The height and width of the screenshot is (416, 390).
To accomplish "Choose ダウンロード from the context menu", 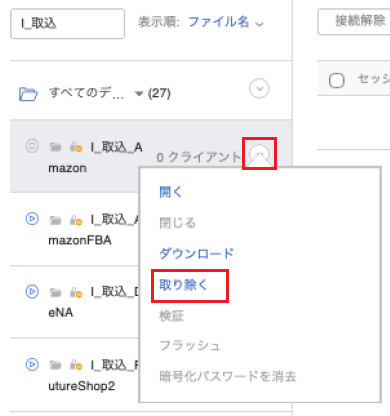I will coord(196,254).
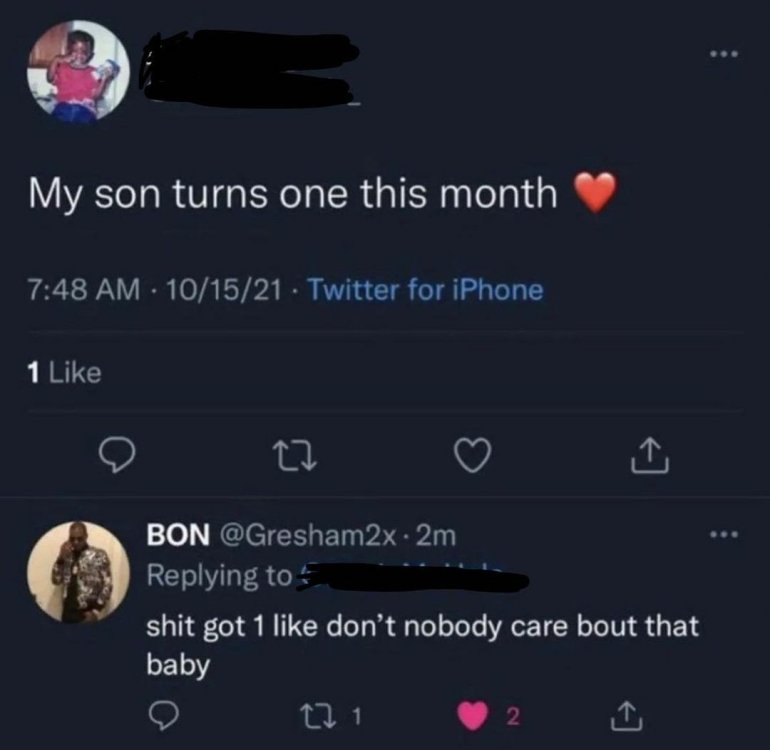Open BON's profile from display name
Image resolution: width=770 pixels, height=750 pixels.
click(177, 536)
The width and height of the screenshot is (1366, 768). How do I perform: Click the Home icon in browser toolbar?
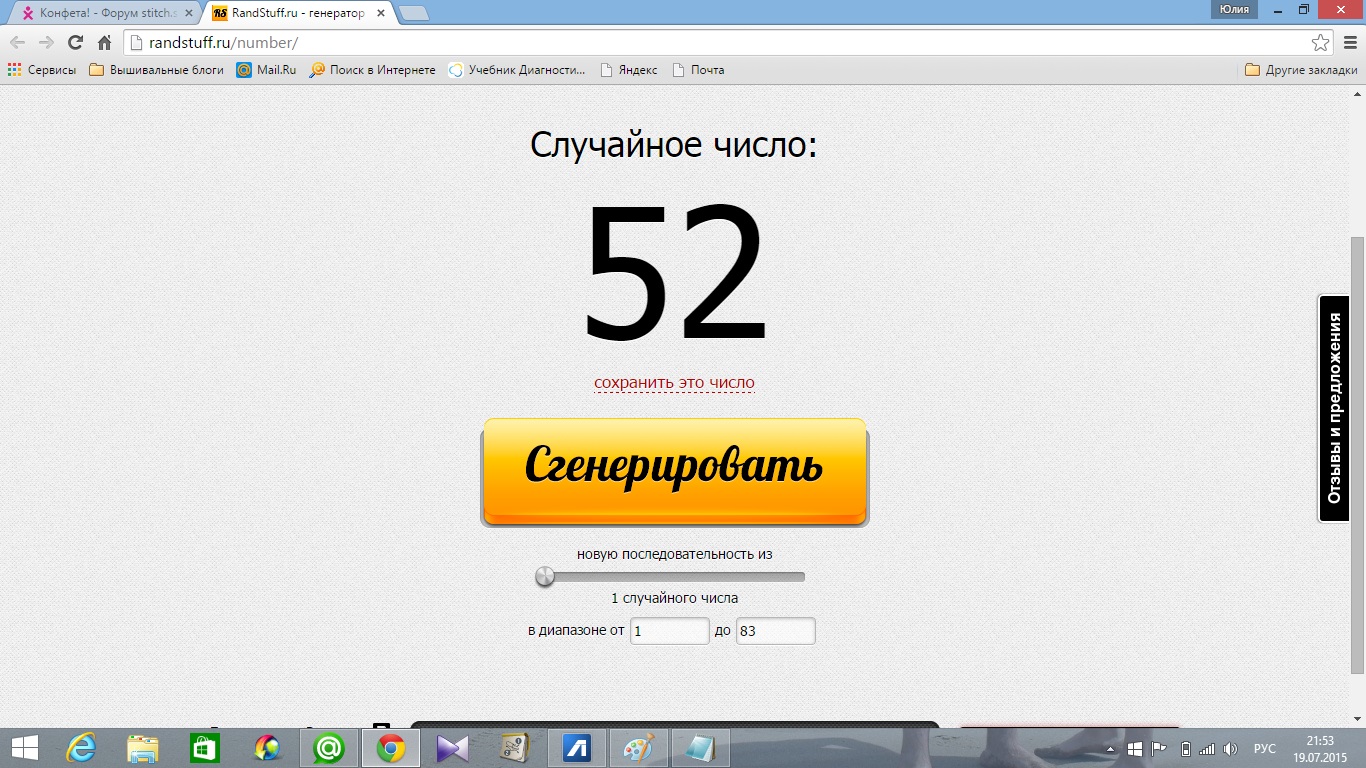click(x=104, y=43)
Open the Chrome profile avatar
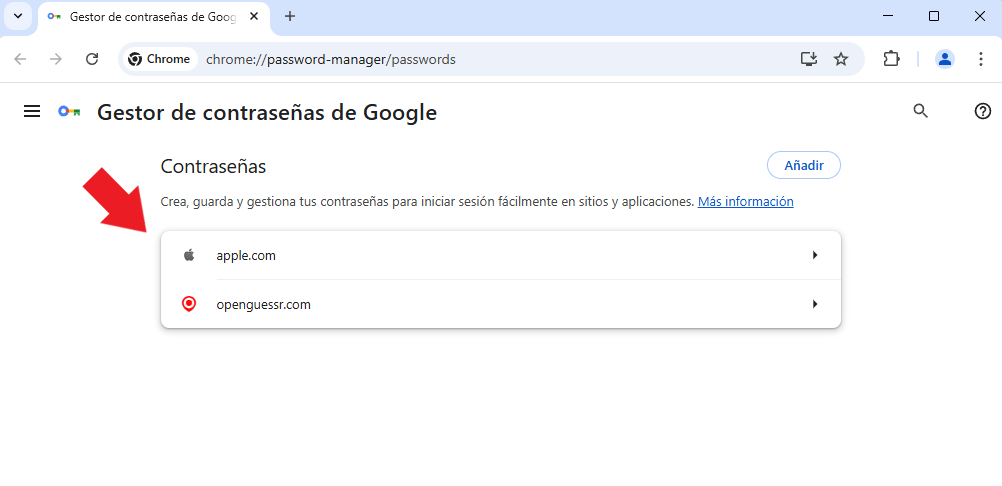 (x=944, y=59)
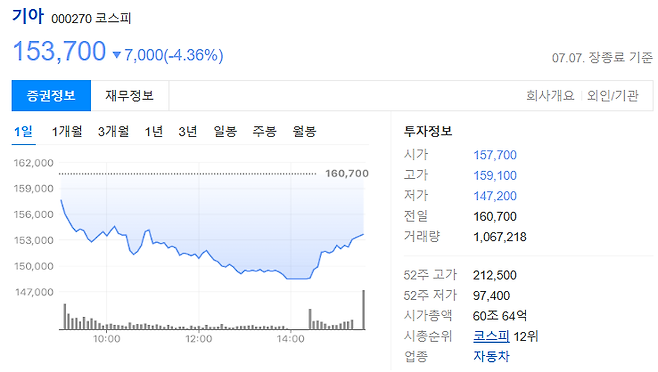Open the 자동차 sector link
The image size is (658, 372).
pos(491,356)
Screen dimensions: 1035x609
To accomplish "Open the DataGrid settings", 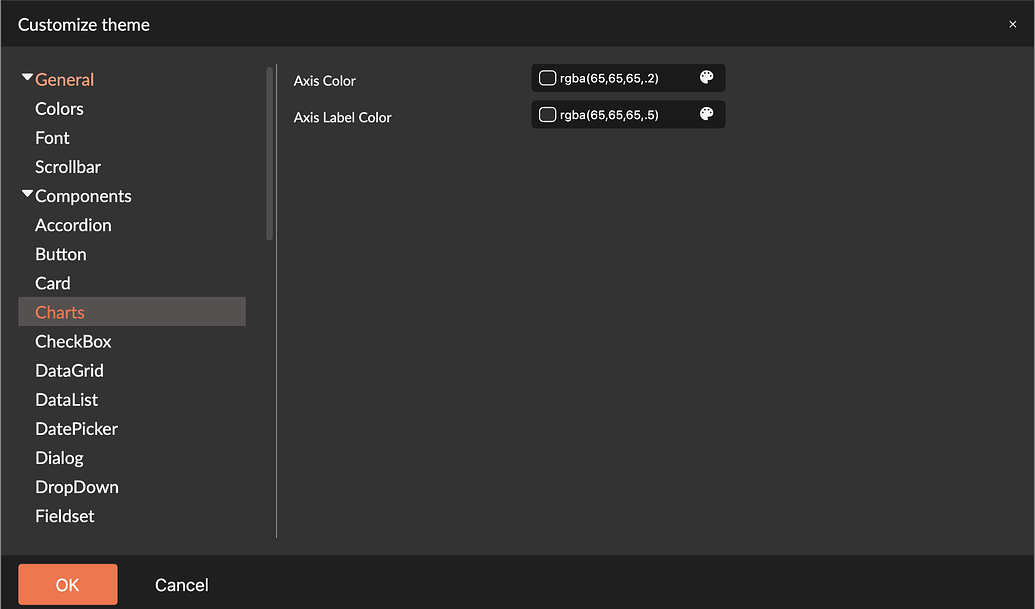I will point(69,369).
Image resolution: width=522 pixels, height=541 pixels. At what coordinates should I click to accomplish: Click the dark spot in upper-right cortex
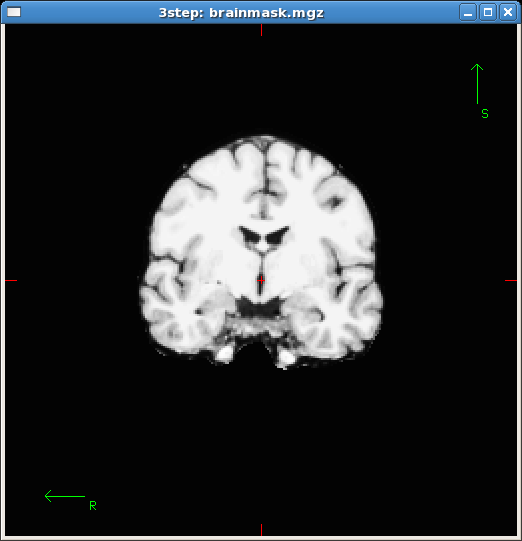(x=333, y=201)
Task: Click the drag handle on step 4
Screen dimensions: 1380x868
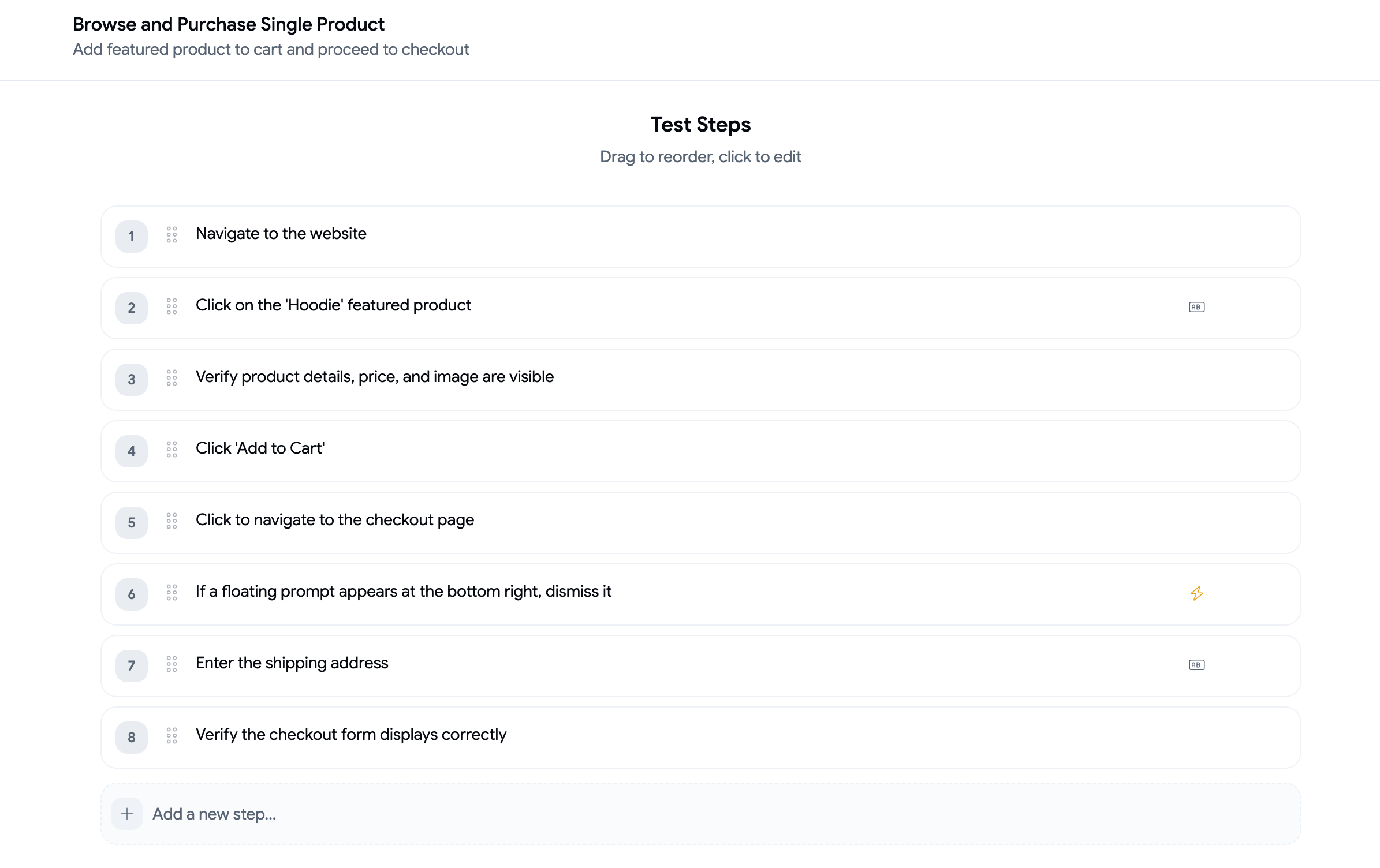Action: [171, 449]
□ □ □ □ □ □ □
** Assignment **
Leave the pictures aside and print exactly, and only, the lines from the one with "Image resolution: width=522" through the end of the data, both included.

** Task answer **
Image resolution: width=522 pixels, height=541 pixels. At what coordinates should I click to accomplish: Click the dark spot in upper-right cortex
(x=333, y=201)
Task: Click the drag handle on step 4
Screen dimensions: 1380x868
Action: [171, 449]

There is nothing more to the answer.